One of Leo Sirota’s final projects was to coach a blind koto player about to give the world premiere of Henry Cowell’s Concerto for Koto and Orchestra with Stokowski and the Philadelphia Orchestra. In late 1963, Sirota returned to Japan for several recitals, one of them televised, and a number of concerts as soloist and conductor. He was reunited with his pupils, many of whom, such as Takahiro Sonoda, became Japan’s musical elite through his guidance and example. The concert appearances were among his last, for he died in 1965, ending a musical career spanning more than seventy years.
Chopin, by Leo Sirota
The following speech by Sirota was given in St. Louis. While he was analytical during lessons, his text was intended for the general listener. Sirota carefully inscribed breath-marks, pauses, and underlined (sometimes doubly) specific words and phrases in his manuscript. As there exist no substantial published interviews with Sirota, this rare manuscript provides an idea of his aesthetic outlook.

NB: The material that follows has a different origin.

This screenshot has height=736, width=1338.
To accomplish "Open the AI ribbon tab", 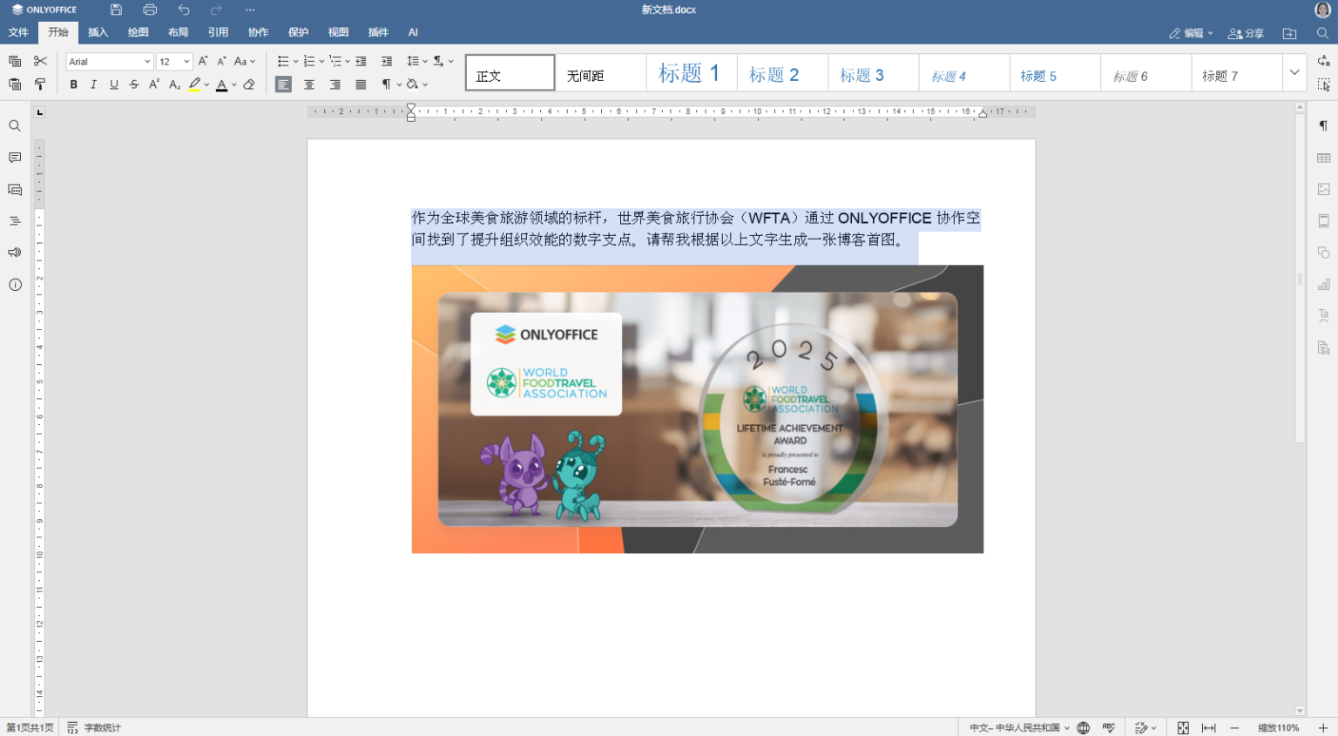I will click(x=413, y=32).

Chopin revolutionized traditional piano music and created a new Art of the keyboard. In place of the old rules he introduced principles of his own and his iconoclastic romanticism was at the same time an original classicism.

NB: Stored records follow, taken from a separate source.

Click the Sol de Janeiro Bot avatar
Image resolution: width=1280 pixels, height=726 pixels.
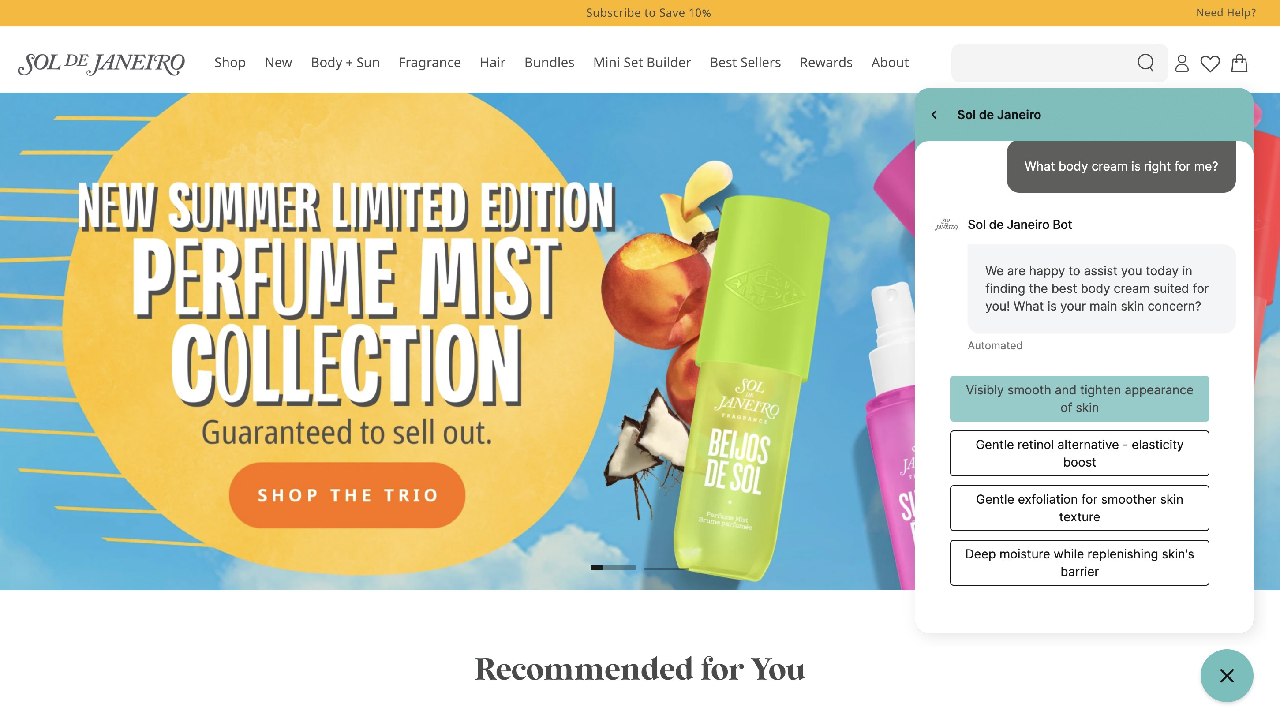(946, 224)
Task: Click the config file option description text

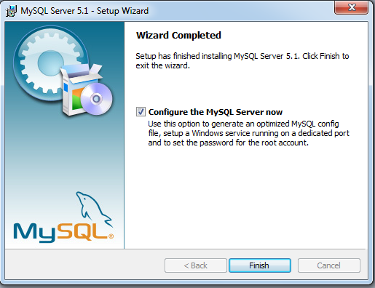Action: (248, 133)
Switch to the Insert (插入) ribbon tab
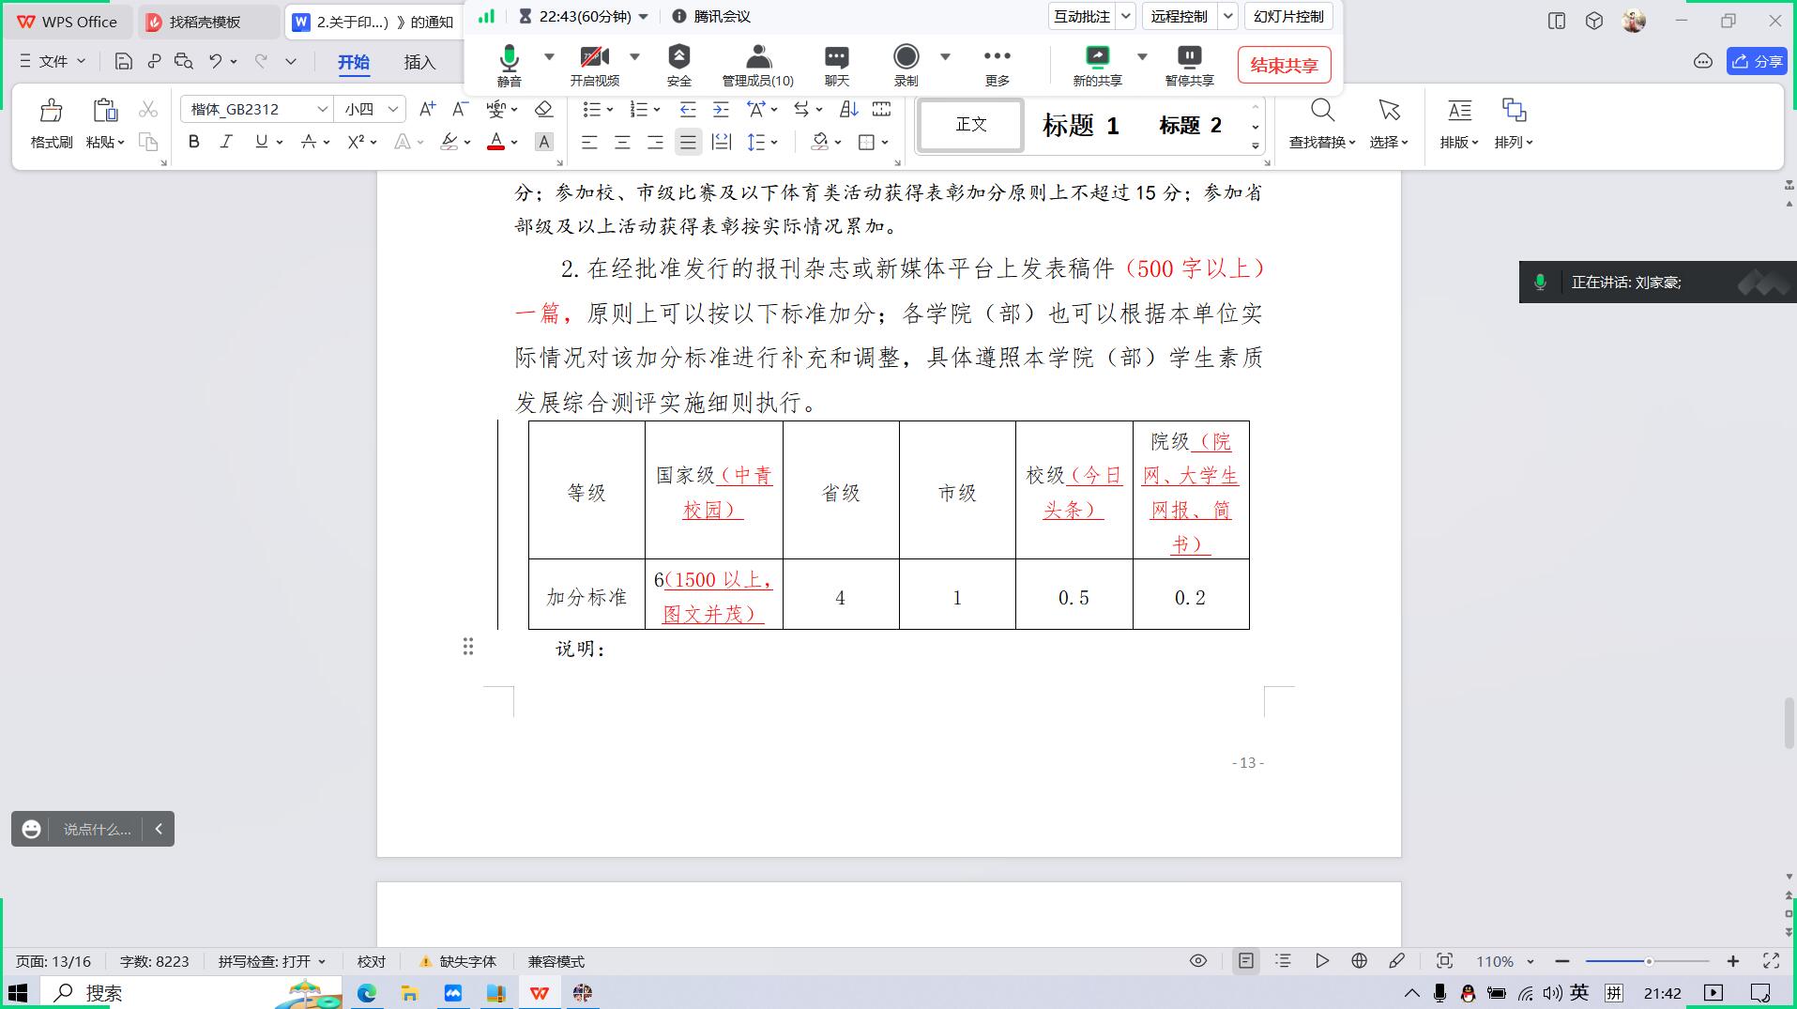 click(419, 62)
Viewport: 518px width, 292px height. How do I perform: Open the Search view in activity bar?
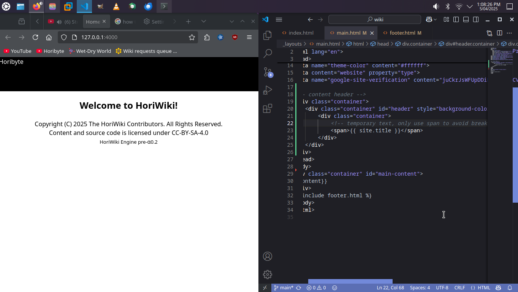coord(268,53)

Even before this, the piano had a magnificent history written in the pages of Beethoven, Schubert, and Weber, but it was Chopin who discovered its soul and gave form to its unique poetry.

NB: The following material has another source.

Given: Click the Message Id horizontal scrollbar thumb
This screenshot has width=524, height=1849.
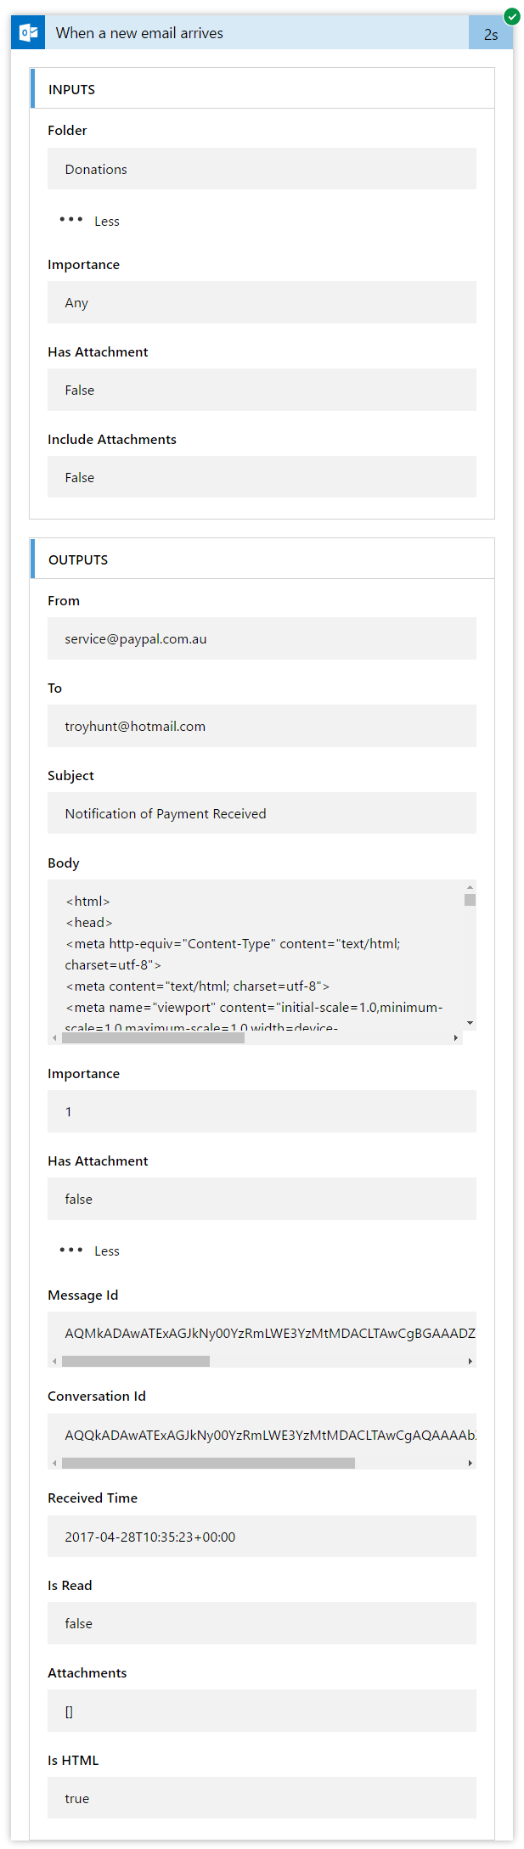Looking at the screenshot, I should [x=136, y=1361].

Chopin created an authentic piano music. His compositions are born of the piano and intended for the piano. All attempts to adapt them to other instruments end in failure or result in distortion.
Chopin was the Prospero of the piano; he cast his spell on it and transformed it. He touched the keys of what had been till then merely a percussion instrument, and worked miracles. How did this come about? The answer to this question contains the entire secret of Chopin. First of all, he made the piano sing. This idea was not an abstract invention, nor was it born in him by accident. From his childhood he had a passion for opera, especially Italian opera; he had made himself an expert in vocal music, and he could have become a distinguished vocal teacher. He understood instinctively that a melody, if it is not to sound mechanical, must breathe like a human voice and he commanded the piano to breathe. Thus was born his famous tempo rubato. He used it in an uncanny way where this breath was needed, without losing sight of the basic framework of the composition, and without overstepping its boundaries. He left behind the teaching that tempo rubato can be applied properly on one condition: namely, that the player have an unerring sense in the use of it.
Chopin also possessed the secret of the pedal, and with this knowledge he opened a great unexplored world of new sounds and vibrations. He mixed sounds as paints are mixed on a palette, and produced colors that had not ever been imagined before, and this in an ever more delicate variation. He created harmonies with extraordinary freshness, and opened up new horizons of musical poetry. This enabled his successors to make further discoveries; Debussy above all others excelled in such discoveries, although he exploited them for their magic rather than for their potentialities of musical content.
Chopin was a genius who lived for the sake of music and who acted through music. He overthrew the piano scholasticism of the established schools. He emancipated the pianist from servitude to pedantic canons and hastened the development of individual freedom in the realm of piano playing. Nevertheless, Chopin’s compositions present great difficulties for the performer.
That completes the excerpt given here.